## begin

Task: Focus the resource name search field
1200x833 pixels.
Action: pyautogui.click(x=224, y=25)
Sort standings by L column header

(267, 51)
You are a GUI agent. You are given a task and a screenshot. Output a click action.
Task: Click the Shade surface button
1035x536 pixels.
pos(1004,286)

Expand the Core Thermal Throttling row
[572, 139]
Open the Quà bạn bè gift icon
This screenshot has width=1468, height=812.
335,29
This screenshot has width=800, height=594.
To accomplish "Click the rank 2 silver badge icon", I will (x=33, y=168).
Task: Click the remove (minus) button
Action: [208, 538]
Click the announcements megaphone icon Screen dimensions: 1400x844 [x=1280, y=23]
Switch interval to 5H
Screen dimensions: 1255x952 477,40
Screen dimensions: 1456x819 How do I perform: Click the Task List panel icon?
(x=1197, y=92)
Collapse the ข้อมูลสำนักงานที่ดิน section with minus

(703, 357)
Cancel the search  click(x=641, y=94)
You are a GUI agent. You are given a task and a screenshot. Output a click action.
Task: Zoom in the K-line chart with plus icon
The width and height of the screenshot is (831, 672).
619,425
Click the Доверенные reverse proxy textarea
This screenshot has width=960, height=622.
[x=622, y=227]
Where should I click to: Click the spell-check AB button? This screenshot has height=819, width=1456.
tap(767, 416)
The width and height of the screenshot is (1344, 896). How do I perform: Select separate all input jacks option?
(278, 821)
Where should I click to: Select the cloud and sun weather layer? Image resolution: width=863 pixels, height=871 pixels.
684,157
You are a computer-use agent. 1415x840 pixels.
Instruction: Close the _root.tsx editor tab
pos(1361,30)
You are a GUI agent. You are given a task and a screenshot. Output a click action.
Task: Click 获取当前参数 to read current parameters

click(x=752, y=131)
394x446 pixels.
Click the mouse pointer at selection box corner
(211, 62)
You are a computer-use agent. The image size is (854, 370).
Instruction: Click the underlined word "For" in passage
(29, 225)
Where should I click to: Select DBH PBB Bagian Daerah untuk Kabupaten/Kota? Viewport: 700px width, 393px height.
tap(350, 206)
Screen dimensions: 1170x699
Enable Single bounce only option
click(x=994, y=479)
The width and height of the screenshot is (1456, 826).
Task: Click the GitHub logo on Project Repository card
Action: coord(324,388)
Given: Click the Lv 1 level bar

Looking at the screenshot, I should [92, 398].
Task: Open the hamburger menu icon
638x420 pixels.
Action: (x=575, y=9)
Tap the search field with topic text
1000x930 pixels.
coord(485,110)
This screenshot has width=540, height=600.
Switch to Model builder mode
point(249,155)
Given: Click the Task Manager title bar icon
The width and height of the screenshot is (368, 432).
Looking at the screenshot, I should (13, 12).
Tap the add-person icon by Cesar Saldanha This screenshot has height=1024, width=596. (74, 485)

## end

Do this:
Can you copy every row above character for character, keeping the same order?

Answer to the problem:
Task: Focus the resource name search field
1200x833 pixels.
Action: pyautogui.click(x=224, y=25)
Sort standings by L column header

(267, 51)
You are a GUI agent. You are given a task and a screenshot. Output a click action.
Task: Click the Shade surface button
1035x536 pixels.
pos(1004,286)

Expand the Core Thermal Throttling row
[572, 139]
Open the Quà bạn bè gift icon
This screenshot has width=1468, height=812.
335,29
This screenshot has width=800, height=594.
To accomplish "Click the rank 2 silver badge icon", I will (x=33, y=168).
Task: Click the remove (minus) button
Action: [208, 538]
Click the announcements megaphone icon Screen dimensions: 1400x844 [x=1280, y=23]
Switch interval to 5H
Screen dimensions: 1255x952 477,40
Screen dimensions: 1456x819 How do I perform: Click the Task List panel icon?
(x=1197, y=92)
Collapse the ข้อมูลสำนักงานที่ดิน section with minus

(703, 357)
Cancel the search  click(x=641, y=94)
You are a GUI agent. You are given a task and a screenshot. Output a click action.
Task: Zoom in the K-line chart with plus icon
The width and height of the screenshot is (831, 672).
619,425
Click the Доверенные reverse proxy textarea
This screenshot has width=960, height=622.
[x=622, y=227]
Where should I click to: Click the spell-check AB button? This screenshot has height=819, width=1456.
tap(767, 416)
The width and height of the screenshot is (1344, 896). How do I perform: Select separate all input jacks option?
(278, 821)
Where should I click to: Select the cloud and sun weather layer? Image resolution: width=863 pixels, height=871 pixels.
684,157
You are a computer-use agent. 1415x840 pixels.
Instruction: Close the _root.tsx editor tab
pos(1361,30)
You are a GUI agent. You are given a task and a screenshot. Output a click action.
Task: Click 获取当前参数 to read current parameters

click(x=752, y=131)
394x446 pixels.
Click the mouse pointer at selection box corner
(211, 62)
You are a computer-use agent. The image size is (854, 370).
Instruction: Click the underlined word "For" in passage
(29, 225)
Where should I click to: Select DBH PBB Bagian Daerah untuk Kabupaten/Kota? Viewport: 700px width, 393px height.
tap(350, 206)
Screen dimensions: 1170x699
Enable Single bounce only option
click(x=994, y=479)
The width and height of the screenshot is (1456, 826).
Task: Click the GitHub logo on Project Repository card
Action: coord(324,388)
Given: Click the Lv 1 level bar

Looking at the screenshot, I should [92, 398].
Task: Open the hamburger menu icon
638x420 pixels.
Action: (x=575, y=9)
Tap the search field with topic text
1000x930 pixels.
coord(485,110)
This screenshot has width=540, height=600.
Switch to Model builder mode
point(249,155)
Given: Click the Task Manager title bar icon
The width and height of the screenshot is (368, 432).
Looking at the screenshot, I should (13, 12).
Tap the add-person icon by Cesar Saldanha This screenshot has height=1024, width=596. (74, 485)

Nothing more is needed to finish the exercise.